**Your assignment:**
Your task is to copy every line below that contains the word "will".

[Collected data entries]
- - -

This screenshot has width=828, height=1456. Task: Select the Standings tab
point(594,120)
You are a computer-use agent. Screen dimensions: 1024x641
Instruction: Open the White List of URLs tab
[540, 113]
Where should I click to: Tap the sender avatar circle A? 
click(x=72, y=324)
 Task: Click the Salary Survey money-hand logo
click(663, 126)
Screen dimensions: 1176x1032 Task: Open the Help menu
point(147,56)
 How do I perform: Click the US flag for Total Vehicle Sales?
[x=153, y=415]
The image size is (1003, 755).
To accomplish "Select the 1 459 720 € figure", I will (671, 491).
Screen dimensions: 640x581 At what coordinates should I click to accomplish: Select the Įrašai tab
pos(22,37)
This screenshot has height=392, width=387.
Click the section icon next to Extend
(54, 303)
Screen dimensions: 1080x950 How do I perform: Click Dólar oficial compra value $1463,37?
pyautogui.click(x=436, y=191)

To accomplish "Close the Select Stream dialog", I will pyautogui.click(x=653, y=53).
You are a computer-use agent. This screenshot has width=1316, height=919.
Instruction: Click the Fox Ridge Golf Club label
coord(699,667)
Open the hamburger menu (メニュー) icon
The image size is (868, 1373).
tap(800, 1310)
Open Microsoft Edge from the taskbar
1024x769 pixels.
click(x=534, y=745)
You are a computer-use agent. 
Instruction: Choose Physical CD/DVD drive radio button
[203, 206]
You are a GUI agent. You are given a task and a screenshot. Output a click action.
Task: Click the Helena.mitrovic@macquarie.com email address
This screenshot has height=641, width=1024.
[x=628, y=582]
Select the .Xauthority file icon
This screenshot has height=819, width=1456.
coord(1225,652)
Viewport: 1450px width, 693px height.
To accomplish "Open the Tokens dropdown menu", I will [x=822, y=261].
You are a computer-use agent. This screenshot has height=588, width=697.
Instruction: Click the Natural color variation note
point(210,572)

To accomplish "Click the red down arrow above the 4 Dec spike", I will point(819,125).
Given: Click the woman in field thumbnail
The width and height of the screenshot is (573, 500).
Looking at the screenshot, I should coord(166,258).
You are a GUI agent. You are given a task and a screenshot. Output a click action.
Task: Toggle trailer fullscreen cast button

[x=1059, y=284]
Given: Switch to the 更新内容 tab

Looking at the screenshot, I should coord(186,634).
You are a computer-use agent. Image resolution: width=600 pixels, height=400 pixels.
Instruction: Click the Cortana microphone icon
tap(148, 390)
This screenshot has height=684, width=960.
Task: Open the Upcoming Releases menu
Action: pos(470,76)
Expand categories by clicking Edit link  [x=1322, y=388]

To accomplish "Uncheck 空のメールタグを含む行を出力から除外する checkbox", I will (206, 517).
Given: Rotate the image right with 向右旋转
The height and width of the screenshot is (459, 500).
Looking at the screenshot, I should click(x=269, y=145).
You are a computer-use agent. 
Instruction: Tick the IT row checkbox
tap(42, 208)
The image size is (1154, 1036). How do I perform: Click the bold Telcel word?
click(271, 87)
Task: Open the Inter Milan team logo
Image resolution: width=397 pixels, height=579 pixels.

- - -

**Result for this task:**
To accomplish "Select the 1 459 720 € figure", I will (671, 491).
To accomplish "Close the Select Stream dialog", I will pyautogui.click(x=653, y=53).
To accomplish "Open the Tokens dropdown menu", I will [x=822, y=261].
To accomplish "Click the red down arrow above the 4 Dec spike", I will point(819,125).
To accomplish "Uncheck 空のメールタグを含む行を出力から除外する checkbox", I will (206, 517).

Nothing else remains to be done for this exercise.